Brazzaville puts faith in AfCFTA platform
On Thursday, 4 September 2025, Algiers opened its doors to the fourth Intra-African Trade Fair, and Congo-Brazzaville made sure its flag was visible from the first minute.
Minister of State for Commerce, Alphonse Claude N’Silou, led the delegation on behalf of President Denis Sassou Nguesso, underscoring Brazzaville’s support for the African Continental Free Trade Area, better known by its French acronym ZLECAf.
The seven-day fair hosts more than 2,000 exhibitors, delegations from 140 countries and an expected 35,000 visitors, according to organiser Afreximbank, which projects up to 44 billion dollars in deals before the gates close on 10 September (Afreximbank press kit).
Why Algiers edition matters for Congo firms
Algeria is hosting the event for the first time, at the vast Pins Maritimes Exhibition Park, giving Central African businesses a rare Mediterranean showcase alongside heavyweights from Nigeria, Egypt and South Africa.
For Congolese exporters of timber, cocoa, palm derivatives and digital services, proximity to North African buyers means shorter shipping lines and lower logistics bills, a point Minister N’Silou highlighted in several sideline interviews broadcast on Télé Congo.
He noted that intra-African trade stands at only 15 percent of the continent’s overall exchanges, compared with more than 60 percent within Europe, and called the fair “an accelerator our small and medium enterprises cannot afford to miss”.
Several Pointe-Noire companies told our newsroom they plan to use the fair to negotiate joint-venture packaging units in Oran and Annaba, a move that could create new jobs once goods flow both ways across the Atlantic and Sahara corridors.
Debt relief gesture signals fresh momentum
During the opening ceremony at the Abdelatif Rahal International Conference Centre, Algerian President Abdelmadjid Tebboune announced the cancellation of 1.5 billion dollars in debts owed by 14 African nations, calling Africa “the world’s future continent”.
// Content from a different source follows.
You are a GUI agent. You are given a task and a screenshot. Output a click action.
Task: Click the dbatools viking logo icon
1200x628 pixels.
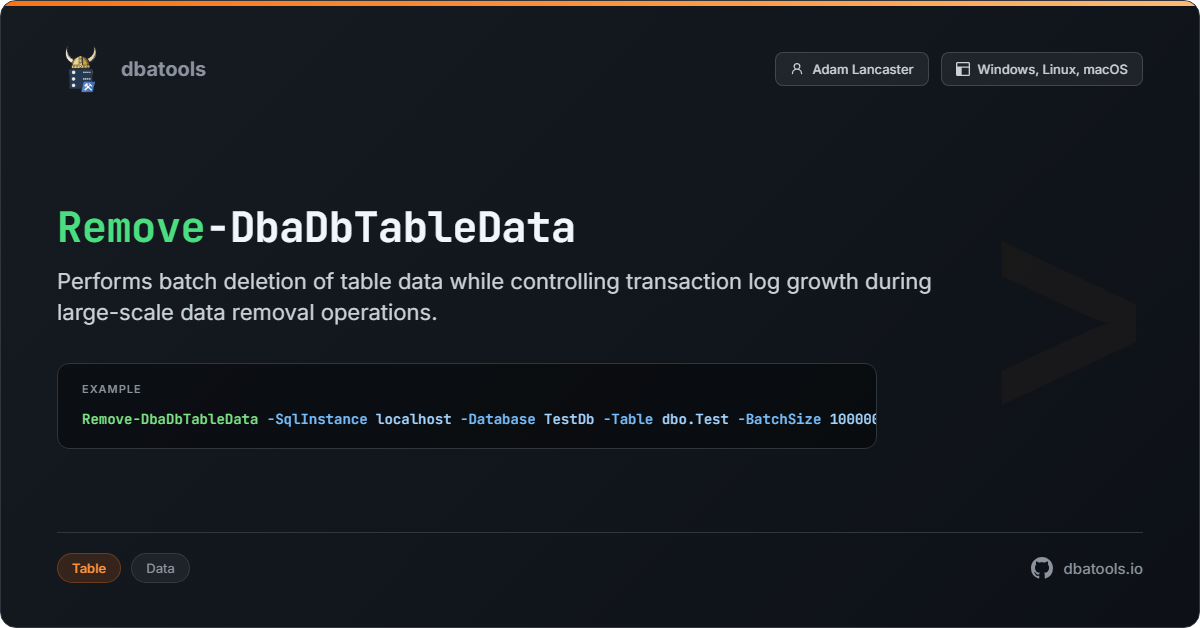click(80, 69)
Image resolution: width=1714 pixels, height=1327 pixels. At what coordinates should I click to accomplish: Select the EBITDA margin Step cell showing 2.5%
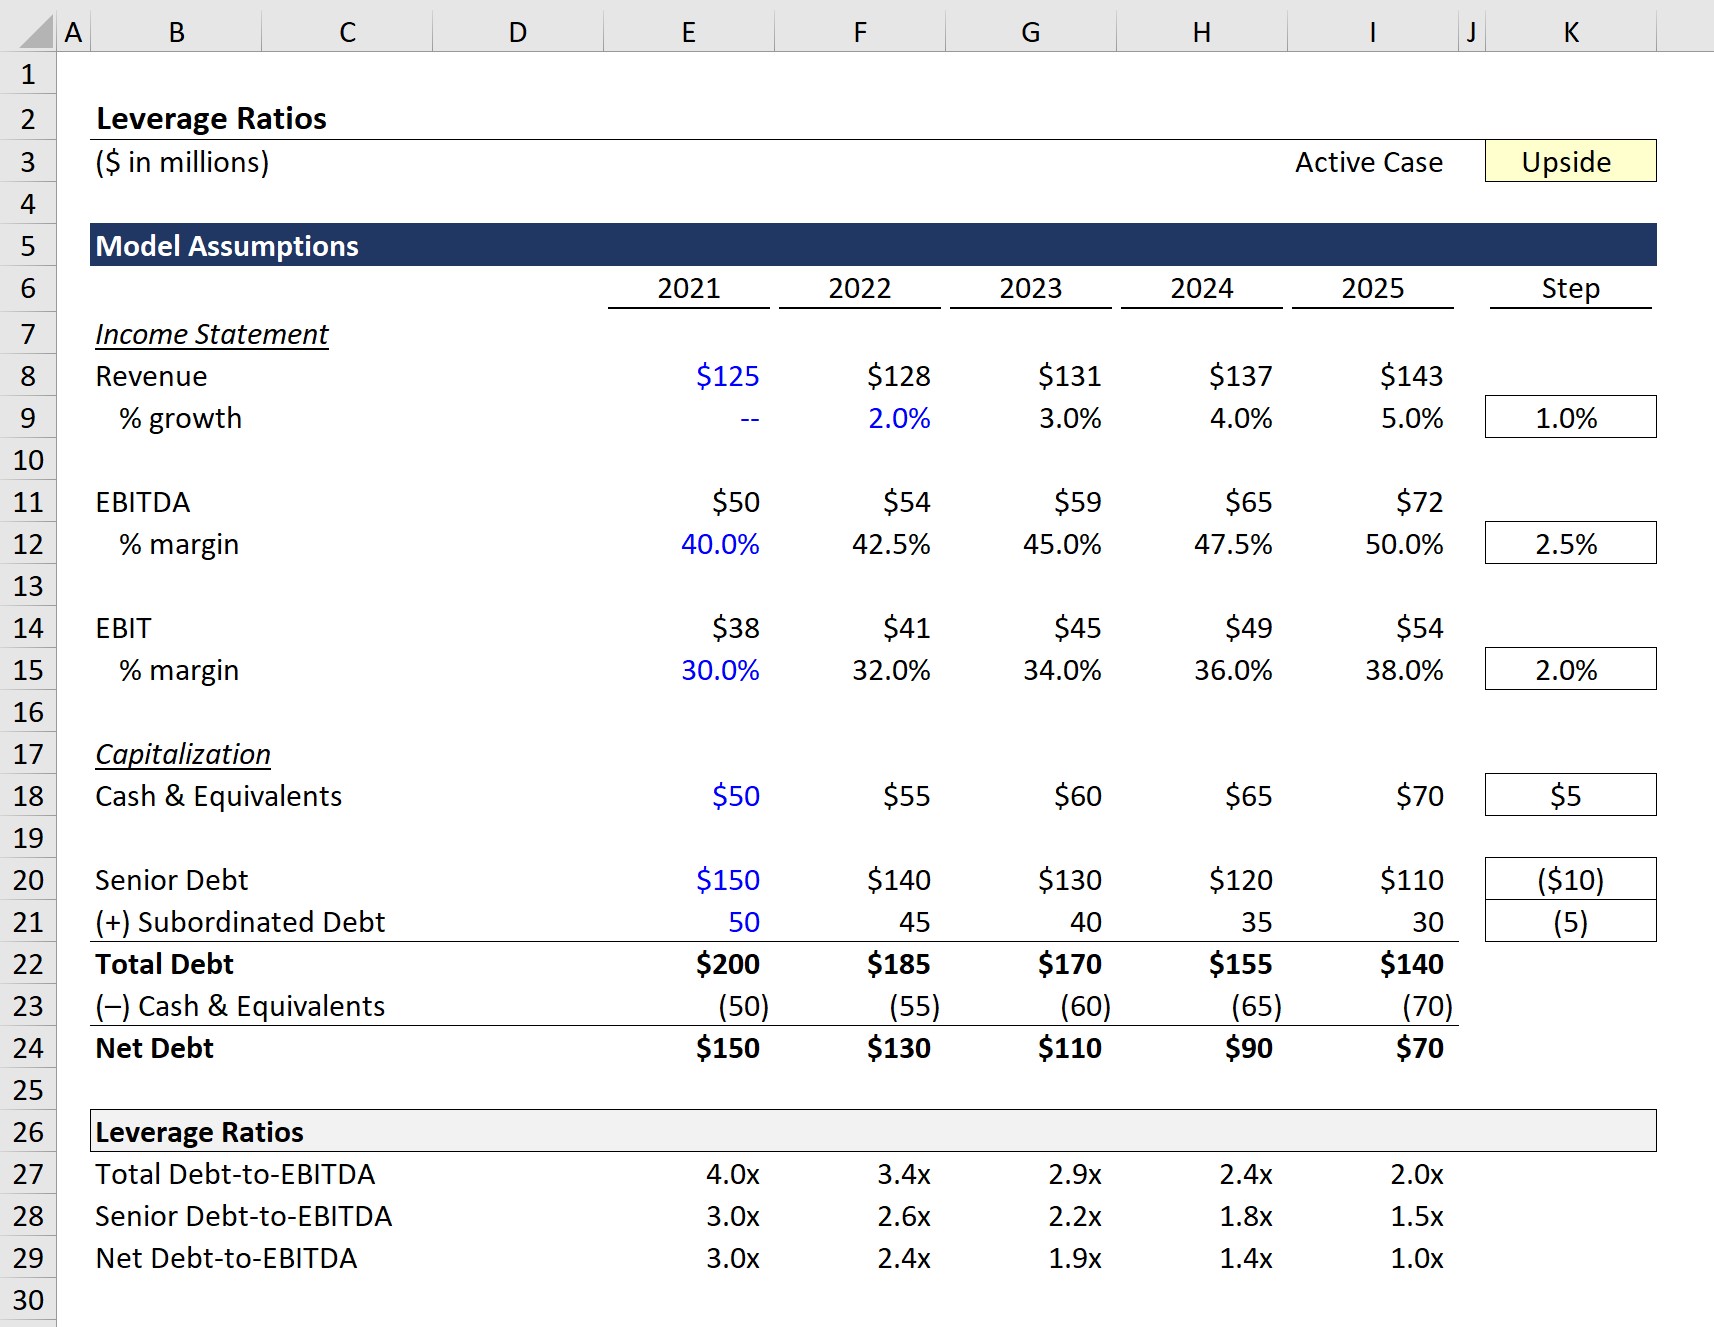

The statement drew applause from dignitaries including Tunisian President Kaïs Saied, Chadian leader Mahamat Idriss Déby Itno, Mauritanian President Mohamed Ould Cheikh El-Ghazouani and Libyan Presidential Council head Mohamed Younes El-Menfi.
Former Nigerian president Olusegun Obasanjo, who chairs the fair’s advisory board, later told reporters the gesture “sends a strong signal that intra-African solidarity is matching the ambitions of the AfCFTA” (local press pool).
Inside Minister N’Silou’s packed agenda
Upon arrival, the Congolese delegation was received by Algerian Commerce Minister Kamel Rezig before touring national pavilions covering agritech, creative industries and green energy.
Sources within the ministry say Brazzaville’s objective is to sign at least ten memorandum-of-understanding drafts, ranging from bulk rice procurement to the licensing of Congolese music on Maghreb streaming platforms.
A closed-door forum on trade finance gathered Afreximbank executives and Congo’s banking representatives to discuss a potential credit line tailored to SMEs, an idea officials describe as “promising but still under negotiation”.
Next steps for traders back home
Fair organisers provide a digital match-making platform allowing exhibitors to continue negotiations after September, a tool Ministry advisers intend to integrate into upcoming workshops in Brazzaville and Pointe-Noire.
The government also plans a follow-up roadshow to help provincial cooperatives meet export certification standards, ensuring that the opportunities discussed in Algiers translate into concrete orders and jobs.
As crowds file past colourful stands and business cards change hands, Minister N’Silou insists the real metric of success will be “containers on ships and money in the bank for our producers”, a sentiment echoed by young entrepreneurs buzzing through the halls.
Regional partnerships and long-term vision
Congolese analysts stress that tapping North African ports could lower freight costs to European markets, indirectly boosting Brazzaville’s ambition to diversify away from crude oil revenue while aligning with the National Development Plan 2022-2026 championed by President Sassou-Nguesso.
Economic researcher Félicité Mabiala observes that trade fairs alone are not magic bullets but can “shorten the trust gap” between potential partners, especially when accompanied by transparent customs procedures and reliable energy supply at home.
Afreximbank’s latest report lists Congo among the ten Central African states poised to gain most from the AfCFTA if they upgrade rail links toward Gabon and Cameroon, a project already highlighted in the 2025 public-investment budget.
With the Algiers spotlight fixed on intra-African success stories, Brazzaville’s representatives aim to bring back both contracts and confidence, hoping the fair’s momentum will resonate in markets, classrooms and workshops across the republic.